STATED PROBLEM: Rewrite the records below with every "At what coordinates should I click to accomplish:" replaced by "Which point should I click to accomplish:", and leave everything else unchanged.

** START OF SOURCE RECORDS **

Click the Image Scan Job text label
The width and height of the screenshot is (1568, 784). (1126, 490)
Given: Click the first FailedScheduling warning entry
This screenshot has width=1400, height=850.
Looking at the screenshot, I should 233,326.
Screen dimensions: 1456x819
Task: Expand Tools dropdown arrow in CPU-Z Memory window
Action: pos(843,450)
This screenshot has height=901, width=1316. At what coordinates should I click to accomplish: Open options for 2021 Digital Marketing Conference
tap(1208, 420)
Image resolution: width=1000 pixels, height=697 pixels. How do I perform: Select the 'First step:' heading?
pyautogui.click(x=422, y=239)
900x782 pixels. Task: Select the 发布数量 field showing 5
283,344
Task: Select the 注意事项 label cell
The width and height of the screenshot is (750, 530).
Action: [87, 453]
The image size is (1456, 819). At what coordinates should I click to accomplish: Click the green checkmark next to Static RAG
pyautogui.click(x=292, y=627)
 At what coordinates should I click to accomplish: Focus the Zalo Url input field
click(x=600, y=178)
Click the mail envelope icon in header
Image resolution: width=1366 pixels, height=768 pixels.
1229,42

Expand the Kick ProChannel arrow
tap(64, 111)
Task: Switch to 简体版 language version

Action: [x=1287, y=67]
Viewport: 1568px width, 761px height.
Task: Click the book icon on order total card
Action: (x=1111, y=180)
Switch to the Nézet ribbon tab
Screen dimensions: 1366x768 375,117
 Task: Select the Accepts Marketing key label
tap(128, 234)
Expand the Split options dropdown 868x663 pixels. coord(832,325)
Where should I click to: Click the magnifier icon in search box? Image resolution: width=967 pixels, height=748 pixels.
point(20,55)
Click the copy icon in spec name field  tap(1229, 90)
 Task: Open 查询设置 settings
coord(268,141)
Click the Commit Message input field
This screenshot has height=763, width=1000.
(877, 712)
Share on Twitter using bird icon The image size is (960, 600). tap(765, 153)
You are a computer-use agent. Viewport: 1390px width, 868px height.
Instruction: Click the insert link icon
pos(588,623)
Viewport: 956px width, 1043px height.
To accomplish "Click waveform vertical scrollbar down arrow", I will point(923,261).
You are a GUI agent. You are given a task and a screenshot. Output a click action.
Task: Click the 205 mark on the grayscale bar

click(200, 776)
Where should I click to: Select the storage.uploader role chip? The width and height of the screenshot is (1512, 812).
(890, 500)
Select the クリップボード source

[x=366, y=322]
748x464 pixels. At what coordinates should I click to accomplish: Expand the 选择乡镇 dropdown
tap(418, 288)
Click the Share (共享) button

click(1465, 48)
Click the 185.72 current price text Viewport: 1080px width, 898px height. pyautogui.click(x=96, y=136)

** END OF SOURCE RECORDS **

COMPLETE ANSWER:
Click the Image Scan Job text label
The width and height of the screenshot is (1568, 784). (1126, 490)
Given: Click the first FailedScheduling warning entry
This screenshot has width=1400, height=850.
Looking at the screenshot, I should 233,326.
Screen dimensions: 1456x819
Task: Expand Tools dropdown arrow in CPU-Z Memory window
Action: pos(843,450)
This screenshot has height=901, width=1316. Which point should I click to accomplish: Open options for 2021 Digital Marketing Conference
tap(1208, 420)
Image resolution: width=1000 pixels, height=697 pixels. How do I perform: Select the 'First step:' heading?
pyautogui.click(x=422, y=239)
900x782 pixels. Task: Select the 发布数量 field showing 5
283,344
Task: Select the 注意事项 label cell
The width and height of the screenshot is (750, 530).
Action: [87, 453]
The image size is (1456, 819). Which point should I click to accomplish: Click the green checkmark next to Static RAG
pyautogui.click(x=292, y=627)
 Which point should I click to accomplish: Focus the Zalo Url input field
click(x=600, y=178)
Click the mail envelope icon in header
Image resolution: width=1366 pixels, height=768 pixels.
1229,42

Expand the Kick ProChannel arrow
tap(64, 111)
Task: Switch to 简体版 language version

Action: [x=1287, y=67]
Viewport: 1568px width, 761px height.
Task: Click the book icon on order total card
Action: (x=1111, y=180)
Switch to the Nézet ribbon tab
Screen dimensions: 1366x768 375,117
 Task: Select the Accepts Marketing key label
tap(128, 234)
Expand the Split options dropdown 868x663 pixels. coord(832,325)
Where should I click to: Click the magnifier icon in search box? Image resolution: width=967 pixels, height=748 pixels.
point(20,55)
Click the copy icon in spec name field  tap(1229, 90)
 Task: Open 查询设置 settings
coord(268,141)
Click the Commit Message input field
This screenshot has height=763, width=1000.
(877, 712)
Share on Twitter using bird icon The image size is (960, 600). tap(765, 153)
You are a computer-use agent. Viewport: 1390px width, 868px height.
Instruction: Click the insert link icon
pos(588,623)
Viewport: 956px width, 1043px height.
To accomplish "Click waveform vertical scrollbar down arrow", I will point(923,261).
You are a GUI agent. You are given a task and a screenshot. Output a click action.
Task: Click the 205 mark on the grayscale bar

click(200, 776)
Where should I click to: Select the storage.uploader role chip? The width and height of the screenshot is (1512, 812).
(890, 500)
Select the クリップボード source

[x=366, y=322]
748x464 pixels. Which point should I click to accomplish: Expand the 选择乡镇 dropdown
tap(418, 288)
Click the Share (共享) button

click(1465, 48)
Click the 185.72 current price text Viewport: 1080px width, 898px height. pyautogui.click(x=96, y=136)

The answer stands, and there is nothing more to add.